Scientific classification
- Kingdom: Animalia
- Phylum: Chordata
- Class: Actinopterygii
- Order: Salmoniformes
- Family: Salmonidae
- Subfamily: Salmoninae
- Genus: Parahucho Vladykov, 1963
- Species: P. perryi
- Binomial name: Parahucho perryi (Brevoort, 1856)
- Synonyms: Hucho perryi (Brevoort, 1856) ; Salmo blackistoni Hilgendorf, 1876 ; Salmo perryi Brevoort, 1856 ;

= Sakhalin taimen =

- Authority: (Brevoort, 1856)
- Conservation status: CR
- Parent authority: Vladykov, 1963

Species of fish

The Sakhalin taimen (Parahucho perryi, syn. Hucho perryi), also known as the Japanese huchen or stringfish (伊富/イトウ), is a large species of salmonid freshwater fish in Northeast Asia, found in the lakes and large rivers of Primorsky, Khabarovsk, Sakhalin and Kuril Islands of Far Eastern Russia, as well as Hokkaido of Japan. Although often placed in the genus Hucho, molecular phylogenetic and other evidence has shown that it belongs in its own monotypic genus Parahucho.

The population has been in general decline for a century at least, with contributory factors including degradation of the environment by logging, oil exploration and change of land use to agriculture. The fish is caught by commercial fishing as bycatch, by recreational anglers and illegally by poaching, and present populations are estimated to be less than 5% of their historic levels. The International Union for Conservation of Nature has rated the fish as being critically endangered.

The earliest known fossils of the genus are from the mid-late Miocene-aged Agnevo Formation of Sakhalin Island.

==Description==
Parahucho perryi is one of the largest, most ancient salmon species and primarily inhabits the lower to middle reaches of lakes and rivers. Fish over 30 cm long are almost exclusively piscivores, while the young feed mostly on aquatic insects. Females typically lay between 2,000 and 10,000 eggs in the spring on the sandy or gravelly river bottom. The average specimens caught have weighed around 5 kg. The largest fish caught was recorded at 15 kg (IGFA world record). According to an unverified record from Japan, a fish with length of 2.1 m was captured in 1937 from the Tokachi River, Hokkaidō.

==Distribution==
Parahucho perryi are found in the Northwest Pacific: Sakhalin Island (Russia), the Island of Hokkaidō (Japan), and parts of the far eastern Russian mainland. Some populations spend all their lives in freshwater while others are anadromous. The fish take about eight years to mature and can spawn several times during their lifetime which is estimated to be about fourteen years.

==Threats==
The global population of the species has dwindled in recent years for a variety of reasons. The loss of more than 50% of their original habitat due to agriculture, urbanization, and more recently, oil and gas development, is a major factor. Other considerable pressures include bycatch in the commercial salmon fisheries of Russia and Japan, as well as illegal fishing practices in Russia. The fish are also prized as trophies by Japanese recreational anglers.
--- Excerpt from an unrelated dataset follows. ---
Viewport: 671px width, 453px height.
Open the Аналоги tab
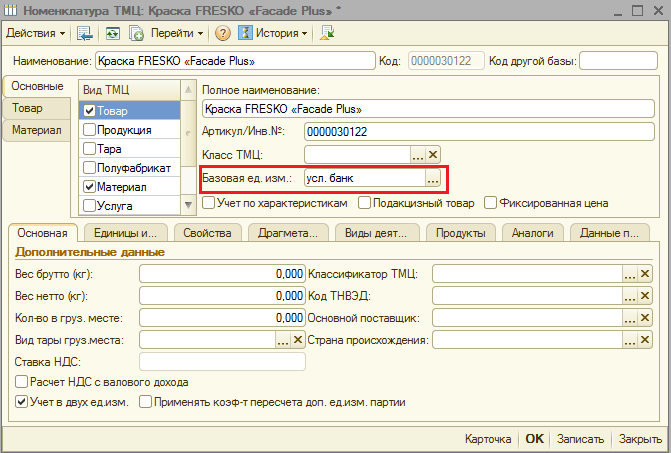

In Japan, this species is bred for game-fishing at managed fishing sites, and raised fish are available for purchase. However, the species remains critically endangered.

==Status==
Since 2006, the IUCN has listed Parahucho perryi as critically endangered based on the assessment completed by the Salmonid Specialist Group. This designation represents the highest potential risk of global extinction to the species. The assessment revealed that the range-wide population has dropped in size to less than 5% of historic levels.